Wortham uses the brutal frontier setting portrayed by Larry McMurtry and Cormac McCarthy and pushes it into a realm of true darkness. The violence is often quick in it's dispensation, but lingers in the aftermath. Even Buck and Lane, are de facto heroes, give little quarter. Lane at one point questions about their killing being right. All Buck can counter with is thy are living (and dying) in a place where there is no right or wrong, "...there just is." Everyone is caught in a cycle of killing that may have cycled and brushed up another plane.


The book channels the two Texans I mentioned before. The story is told with Howard's pulp bravado. The action passages pack muscle and there are few chapters where fists, guns, arrows, or all of them aren't flying, including a great shootout with Lane in an Adobe Walls saloon, and a climactic battle where anyone can die (or become the undead). Wortham demonstrates Lansdale's ability put humor with the horror and not diminish either.
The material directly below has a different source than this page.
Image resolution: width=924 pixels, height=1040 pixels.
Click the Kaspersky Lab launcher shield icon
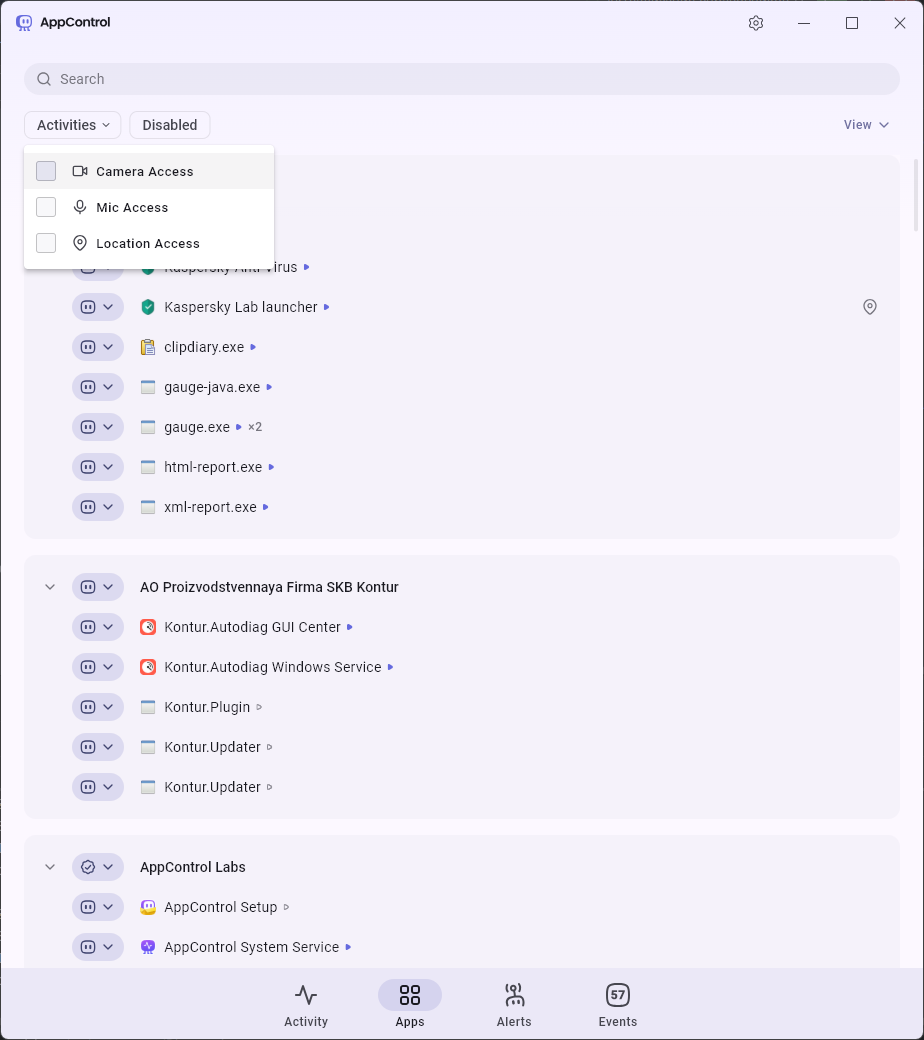(148, 307)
Buck's dealing with learning how to be undead leads to some funny moments and he and Lane share banter reminiscent of Lonesome Dove's Gus and Call. The humor grounds the characters in both the supernatural and historical context, even when dealing with real figures like Quannah Parker and Bat Masterson.


Comancheria is the first in a trilogy. I can't wait to see to see what tales he has to tell in his world where Sam Peckinpah meets George Romero. The weird western is in good hands.